Walter had the concessions for the rubies and diamonds. He had specimens of the Taru orchid, and, taking Amrut Rao into his confidence, he had gone by night to the shrine of Mahadeo and made his way alone into the lower shrine. He was callous to danger now, and therefore nothing molested him. There, in front of a hideous image of Kali, he had found a small box. It was full of gems, but out of their settings; there was nothing to point to their owners. The square emerald that had been lost in the Giles burglary was certainly not there. It was safe on the finger of Buthnath the Beautiful and Immovable at Chandanpur. The gems he left to be dealt with as Amrut Rao and the Deputy Commissioner should think proper as treasure trove, but a number of large turquoises that were among them Walter took, certain that they were those which had formed part of the stolen ornaments at Giles Court.

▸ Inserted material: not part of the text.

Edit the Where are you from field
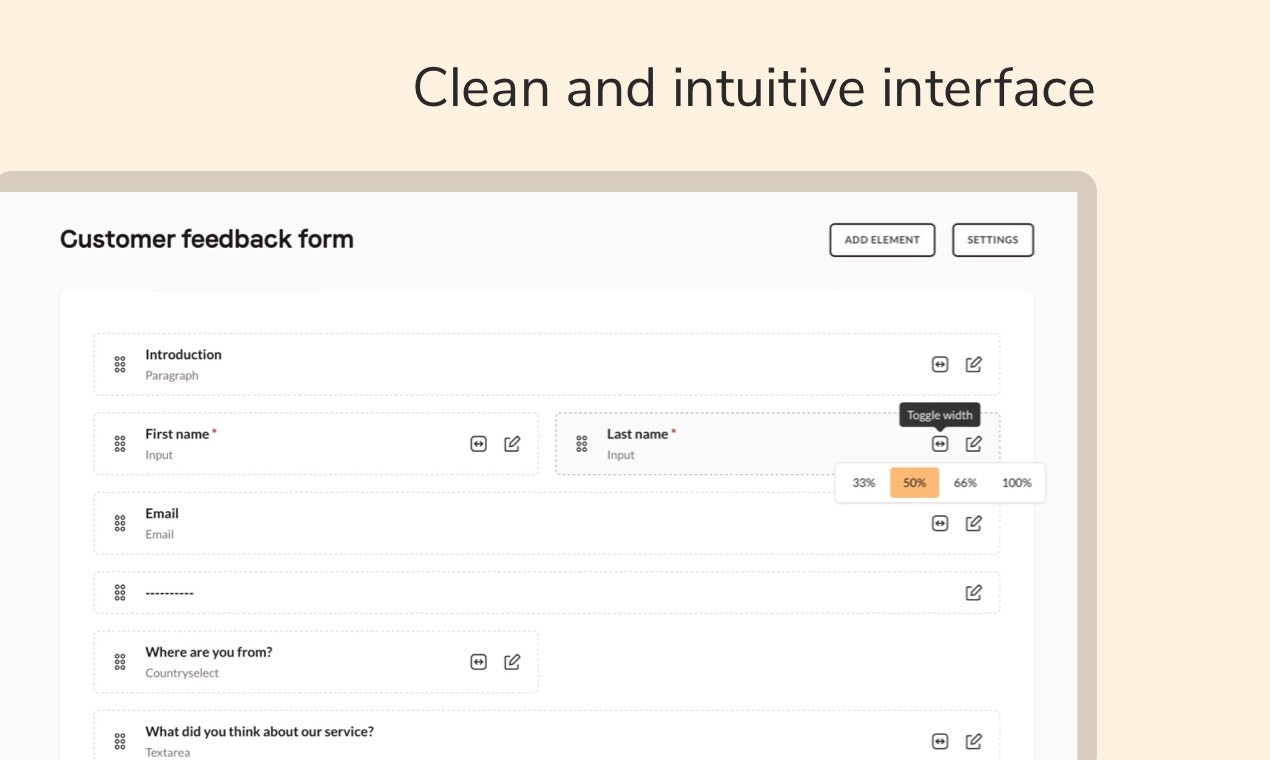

He had made ample arrangements for the welfare of the little Zemindar. Amrut Rao had formally adopted the boy, and would be his guardian, and Walter meant to have a long interview with the Deputy Commissioner at Chandanpur on the subject. And now he sat waiting his departure. At last Vittu came in.
‘The horses are ready, your honour.’
They went out and started on their long journey, for Vittu was to accompany him to England. Amrut Rao stood at the entrance gateway; he held the baby boy in his arms. Walter shook Amrut by the hand, and got on his horse, and then he held out his arms.

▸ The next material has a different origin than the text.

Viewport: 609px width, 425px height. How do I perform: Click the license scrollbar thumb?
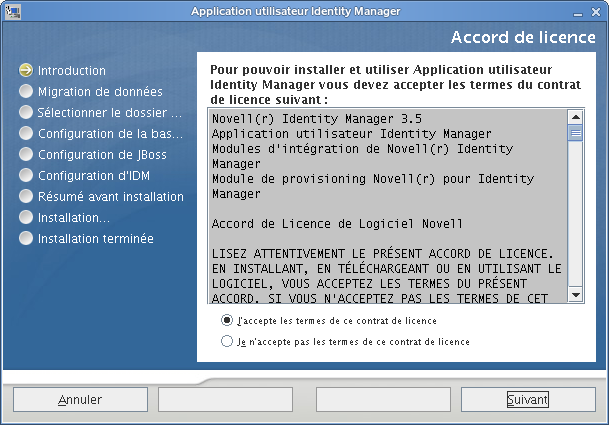[575, 132]
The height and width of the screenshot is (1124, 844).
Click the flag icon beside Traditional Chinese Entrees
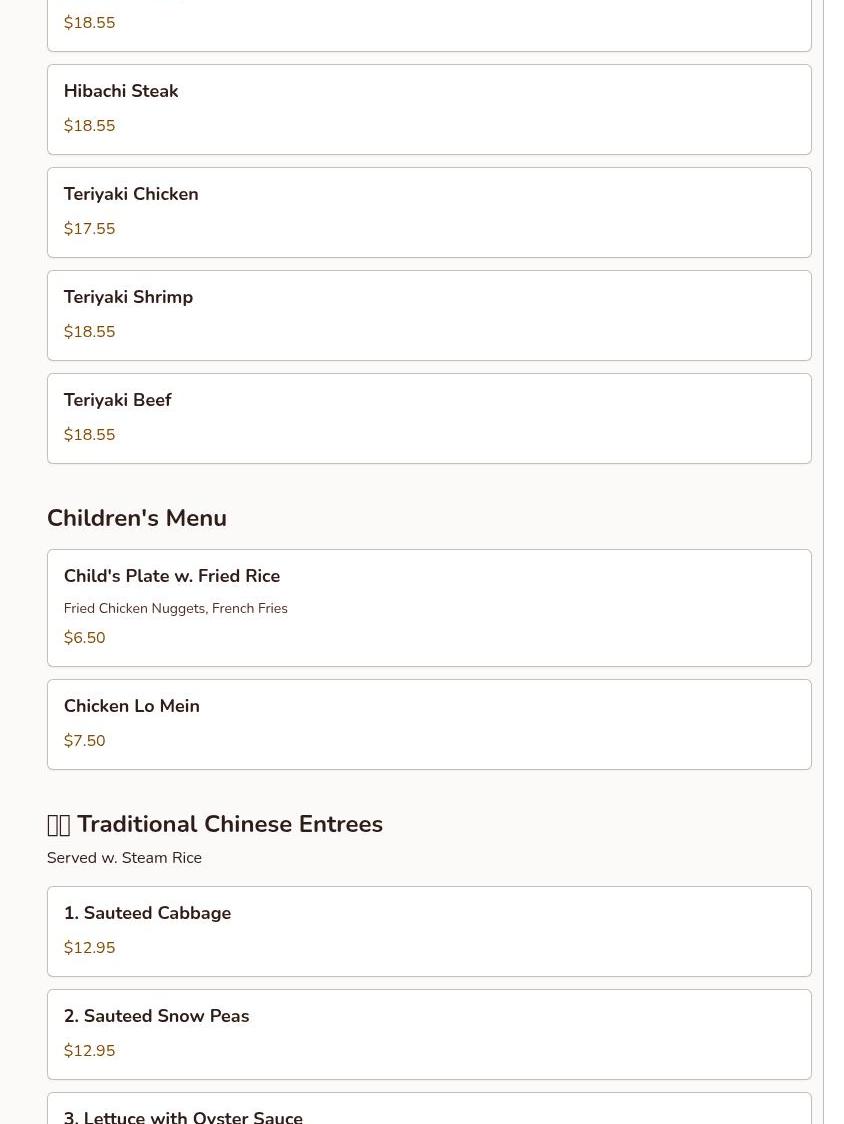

‘Give me the boy,’ he said, and he took him up and kissed him gently, and, giving him back to his uncle, rode slowly down the hill, Vittu following on a little pony.

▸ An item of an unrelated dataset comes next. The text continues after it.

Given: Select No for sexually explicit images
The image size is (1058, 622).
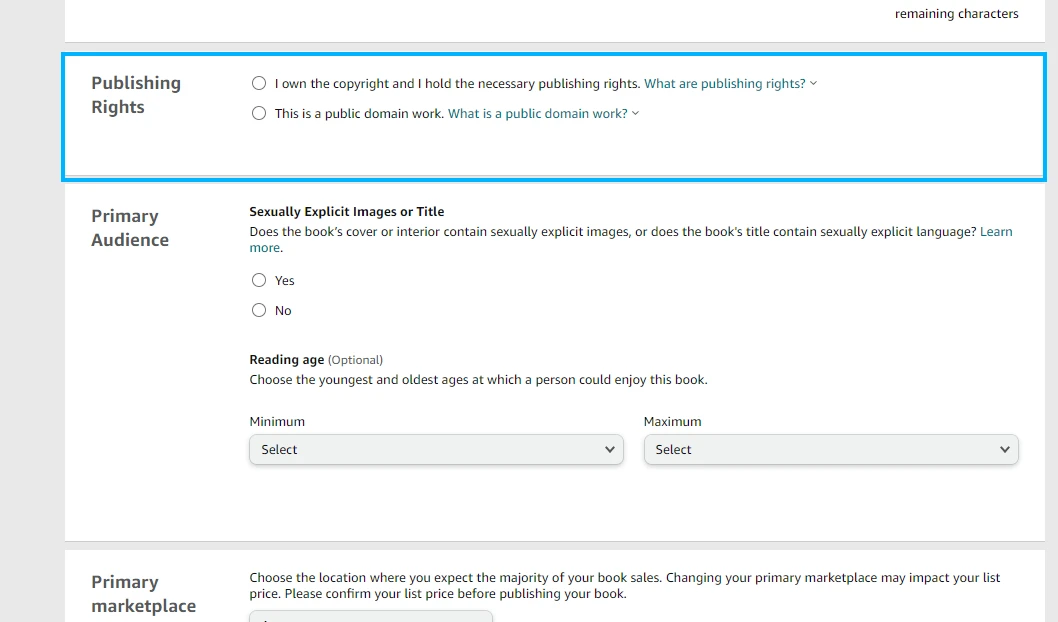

At the bottom, by the lake side, stood a new square white pillar. On it were traced two footprints, the marks of a true suttee, and Walter alighted and stood with his helmet off a moment reading the inscription:
‘DILEXI,’ I have loved,
and then rode away back to the life of the West.
Some New Novels
The Standard, Friday, March 17, 1899, p. 6.
The author of “Fitch and his Fortunes” (One Vol., Elliott Stock), Mr. George Dick, has clearly not been favourably impressed by the educated Indian native. The hero of his Anglo-Indian novel, one Tuljagir, a high-caste Brahmin, who has been educated at a Christian college at Poona, only makes use of his acquaintance with Western civilisation to carry out a vast system of fraud and robbery. Taking a hint from the sensational literature on which his youthful mind had been nurtured, he conceived the plan of enriching his own particular little sect and shrine in India by a series of great jewel robberies in England, and with a view to perpetrating them he comes to England and enters himself as a student at the Middle Temple. From the first he excites the suspicions of Walter Fitch, a briefless barrister, and the book describes the attempts made by the two men to outwit each other. It is apparently indispensable for the progress of the romance that this very common-place young Englishman, with absolutely no knowledge of detective work, should throughout get the better of the wily Hindoo, who, for an impassive Eastern, is singularly lacking in self-control. The tale shifts from England back to India, with which country the author appears to be familiar, and there is no lack of sensational developments, concerning the possibility of which we will not venture to offer an opinion. Mr. Dick’s style, if possess3d of a certain vigour, is, unhappily, deficient in literary distinction. In the desire to be humorous or colloquial he is apt to use phrases which, if not absolutely ungrammatical, are certainly not literary; and there is, moreover, a good deal of inaccurate French:— “à l’outrance,” “impressé,” and the like—scattered through his pages.